2. Add warm milk, oil, apple butter, salt, honey and flours to yeast mixture. Blend with a whisk or a hand-held mixer until lumps are gone. Cover with plastic wrap and allow to rise in the refrigerator overnight.

3. In the morning, beat in eggs and baking soda. Batter will be thin.

4. Pour ½ to ¾ cup batter into a preheated, oiled waffle iron. Bake until crisp and golden brown. Repeat with remaining batter.

Breakfast Panini

Serves 2 / A nontraditional breakfast treat.

Hint: Use crusty artisan bread for a hearty sandwich that holds up in the waffle iron.

4 slices prosciutto (about 1 ounce)
4 slices fresh tomato
4 slices fontina cheese (about 3 ounces)
4 thick slices whole grain bread
Salt and pepper
Herbes de Provence
Olive oil

1. Preheat a waffle iron. Place prosciutto, tomato and cheese on two bread slices. Add salt and pepper to taste and sprinkle with herbes de Provence. Top with remaining bread.

2. Brush waffle iron liberally with olive oil and cook sandwiches until brown, 8 to 10 minutes.

Vegan Mocha-Almond Muffins
Makes 10 / A candle on top makes this a birthday morning mini-cake.

Hint: For extra flavor and fiber, add a cup of grated carrots, mashed banana or whole raspberries.

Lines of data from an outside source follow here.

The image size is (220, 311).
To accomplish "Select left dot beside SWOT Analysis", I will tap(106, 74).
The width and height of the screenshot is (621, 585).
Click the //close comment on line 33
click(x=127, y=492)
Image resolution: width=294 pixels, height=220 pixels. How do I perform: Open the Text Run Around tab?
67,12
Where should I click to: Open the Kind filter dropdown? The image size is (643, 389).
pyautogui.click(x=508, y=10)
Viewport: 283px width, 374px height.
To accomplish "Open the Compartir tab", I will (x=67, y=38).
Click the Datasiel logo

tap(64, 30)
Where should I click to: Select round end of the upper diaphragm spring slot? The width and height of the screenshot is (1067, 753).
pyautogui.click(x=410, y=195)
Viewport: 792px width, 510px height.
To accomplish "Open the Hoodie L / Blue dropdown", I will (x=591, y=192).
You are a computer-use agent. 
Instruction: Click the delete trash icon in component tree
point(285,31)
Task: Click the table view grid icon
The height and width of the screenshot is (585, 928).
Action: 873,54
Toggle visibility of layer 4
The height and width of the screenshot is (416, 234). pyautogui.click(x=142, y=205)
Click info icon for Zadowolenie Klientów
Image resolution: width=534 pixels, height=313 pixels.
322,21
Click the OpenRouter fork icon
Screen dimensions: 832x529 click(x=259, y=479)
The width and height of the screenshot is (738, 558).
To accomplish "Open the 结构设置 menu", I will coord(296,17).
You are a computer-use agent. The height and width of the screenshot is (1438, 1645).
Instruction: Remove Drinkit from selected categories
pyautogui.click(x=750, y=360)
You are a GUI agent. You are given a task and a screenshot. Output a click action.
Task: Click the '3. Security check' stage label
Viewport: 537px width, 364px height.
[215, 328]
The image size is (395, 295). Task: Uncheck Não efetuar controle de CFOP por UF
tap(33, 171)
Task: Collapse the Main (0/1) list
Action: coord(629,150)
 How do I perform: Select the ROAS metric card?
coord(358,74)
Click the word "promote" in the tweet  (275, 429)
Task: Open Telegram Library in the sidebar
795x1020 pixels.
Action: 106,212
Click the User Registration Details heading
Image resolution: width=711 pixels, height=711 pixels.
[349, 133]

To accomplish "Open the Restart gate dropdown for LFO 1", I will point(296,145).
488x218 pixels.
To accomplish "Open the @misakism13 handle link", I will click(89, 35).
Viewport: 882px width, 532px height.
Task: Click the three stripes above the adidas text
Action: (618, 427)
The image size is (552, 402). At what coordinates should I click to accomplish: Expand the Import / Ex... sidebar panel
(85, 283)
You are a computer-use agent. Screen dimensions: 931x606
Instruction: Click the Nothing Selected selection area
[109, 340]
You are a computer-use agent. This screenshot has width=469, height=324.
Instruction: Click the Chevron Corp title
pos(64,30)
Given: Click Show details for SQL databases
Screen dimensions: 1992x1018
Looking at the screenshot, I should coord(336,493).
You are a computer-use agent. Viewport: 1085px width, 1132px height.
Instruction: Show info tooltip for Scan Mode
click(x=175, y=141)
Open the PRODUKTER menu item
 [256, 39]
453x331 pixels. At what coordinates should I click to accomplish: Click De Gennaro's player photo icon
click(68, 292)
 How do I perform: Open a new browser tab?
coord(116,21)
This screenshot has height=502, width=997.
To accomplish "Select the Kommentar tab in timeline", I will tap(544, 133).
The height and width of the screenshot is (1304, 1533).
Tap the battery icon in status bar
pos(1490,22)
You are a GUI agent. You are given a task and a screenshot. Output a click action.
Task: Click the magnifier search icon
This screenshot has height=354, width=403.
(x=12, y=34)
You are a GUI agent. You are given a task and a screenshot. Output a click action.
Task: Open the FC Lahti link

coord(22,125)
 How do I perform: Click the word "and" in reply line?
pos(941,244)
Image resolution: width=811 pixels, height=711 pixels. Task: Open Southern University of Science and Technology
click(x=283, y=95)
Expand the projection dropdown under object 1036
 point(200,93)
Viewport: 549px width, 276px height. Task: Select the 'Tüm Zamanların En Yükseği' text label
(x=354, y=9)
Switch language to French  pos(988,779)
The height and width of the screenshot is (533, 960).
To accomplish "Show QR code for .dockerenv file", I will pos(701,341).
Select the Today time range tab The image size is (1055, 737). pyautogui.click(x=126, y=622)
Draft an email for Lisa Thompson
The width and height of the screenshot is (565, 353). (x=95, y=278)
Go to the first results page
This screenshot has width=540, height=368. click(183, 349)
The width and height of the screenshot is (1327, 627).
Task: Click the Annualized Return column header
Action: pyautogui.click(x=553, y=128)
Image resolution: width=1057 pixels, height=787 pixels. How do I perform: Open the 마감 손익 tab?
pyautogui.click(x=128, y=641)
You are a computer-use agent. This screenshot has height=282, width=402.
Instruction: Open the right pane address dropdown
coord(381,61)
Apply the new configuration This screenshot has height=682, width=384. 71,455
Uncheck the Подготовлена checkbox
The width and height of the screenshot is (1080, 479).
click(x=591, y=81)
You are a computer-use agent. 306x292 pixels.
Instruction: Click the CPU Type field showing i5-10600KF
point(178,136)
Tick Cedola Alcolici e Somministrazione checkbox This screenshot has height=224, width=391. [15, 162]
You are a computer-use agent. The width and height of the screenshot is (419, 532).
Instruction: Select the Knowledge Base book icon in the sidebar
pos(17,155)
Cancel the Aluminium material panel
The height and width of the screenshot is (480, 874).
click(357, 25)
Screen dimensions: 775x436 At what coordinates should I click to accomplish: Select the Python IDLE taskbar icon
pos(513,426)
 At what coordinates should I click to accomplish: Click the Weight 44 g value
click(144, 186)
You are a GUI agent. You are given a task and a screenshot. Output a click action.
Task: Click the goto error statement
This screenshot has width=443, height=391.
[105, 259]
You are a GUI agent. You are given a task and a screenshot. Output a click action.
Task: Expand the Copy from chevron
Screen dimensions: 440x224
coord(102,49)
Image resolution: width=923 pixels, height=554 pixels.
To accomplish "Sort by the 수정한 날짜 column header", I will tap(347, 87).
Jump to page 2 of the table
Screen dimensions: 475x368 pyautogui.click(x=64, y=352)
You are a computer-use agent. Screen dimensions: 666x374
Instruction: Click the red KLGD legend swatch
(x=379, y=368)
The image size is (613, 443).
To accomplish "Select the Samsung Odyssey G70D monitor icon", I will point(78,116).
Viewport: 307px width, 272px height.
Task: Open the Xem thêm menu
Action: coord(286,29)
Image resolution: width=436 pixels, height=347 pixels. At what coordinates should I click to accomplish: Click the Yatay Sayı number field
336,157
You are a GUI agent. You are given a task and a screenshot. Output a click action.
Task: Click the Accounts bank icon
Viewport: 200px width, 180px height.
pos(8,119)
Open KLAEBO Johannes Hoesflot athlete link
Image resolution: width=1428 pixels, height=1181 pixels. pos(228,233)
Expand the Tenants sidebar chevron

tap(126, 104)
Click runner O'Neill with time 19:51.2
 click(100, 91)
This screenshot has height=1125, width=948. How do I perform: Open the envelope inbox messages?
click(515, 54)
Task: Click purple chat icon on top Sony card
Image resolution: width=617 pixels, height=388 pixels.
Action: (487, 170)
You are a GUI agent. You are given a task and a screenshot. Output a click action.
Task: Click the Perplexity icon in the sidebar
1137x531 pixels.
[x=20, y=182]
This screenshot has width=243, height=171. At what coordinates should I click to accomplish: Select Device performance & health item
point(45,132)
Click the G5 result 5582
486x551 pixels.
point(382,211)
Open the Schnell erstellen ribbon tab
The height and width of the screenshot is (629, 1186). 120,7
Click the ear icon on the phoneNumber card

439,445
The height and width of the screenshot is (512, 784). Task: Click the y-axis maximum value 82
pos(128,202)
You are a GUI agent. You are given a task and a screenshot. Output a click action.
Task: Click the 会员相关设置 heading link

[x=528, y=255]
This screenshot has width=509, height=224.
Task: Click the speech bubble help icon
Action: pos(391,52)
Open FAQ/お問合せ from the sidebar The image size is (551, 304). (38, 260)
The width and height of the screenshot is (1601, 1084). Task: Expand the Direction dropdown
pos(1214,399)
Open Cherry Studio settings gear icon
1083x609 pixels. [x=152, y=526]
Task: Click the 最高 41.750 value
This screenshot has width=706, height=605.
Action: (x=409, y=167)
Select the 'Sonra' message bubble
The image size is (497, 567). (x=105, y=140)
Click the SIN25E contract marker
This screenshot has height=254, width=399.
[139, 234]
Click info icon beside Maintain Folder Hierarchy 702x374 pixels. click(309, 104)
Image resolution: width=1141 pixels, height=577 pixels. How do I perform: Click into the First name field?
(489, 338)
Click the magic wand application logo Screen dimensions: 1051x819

1½ cups whole wheat pastry flour
6 tablespoons unsweetened cocoa powder
1 teaspoon baking powder
½ teaspoon baking soda
¼  teaspoon salt
¾ cup strong coffee, lukewarm
1/3 cup brown rice syrup or pure maple syrup
¼  cup canola oil
1 tablespoon rice wine vinegar
1½ teaspoons almond extract
½ cup dairy-free chocolate chips (optional)
½ cup slivered almonds
Powdered sugar

1. Preheat oven to 325°. Prepare muffin tins with pump cooking spray or paper liners.

2. In a large bowl, combine flour, cocoa, baking powder, baking soda and salt. In a small bowl, mix coffee, syrup, oil, vinegar and almond extract. Add wet ingredients to dry and stir until completely blended. Add chocolate chips, if desired.

3. Spoon batter into prepared muffin tins. Top with almonds. Bake for 20 minutes, or until tops are raised and spring back when touched. Let cool 10 minutes, remove from pan, and sprinkle with powdered sugar.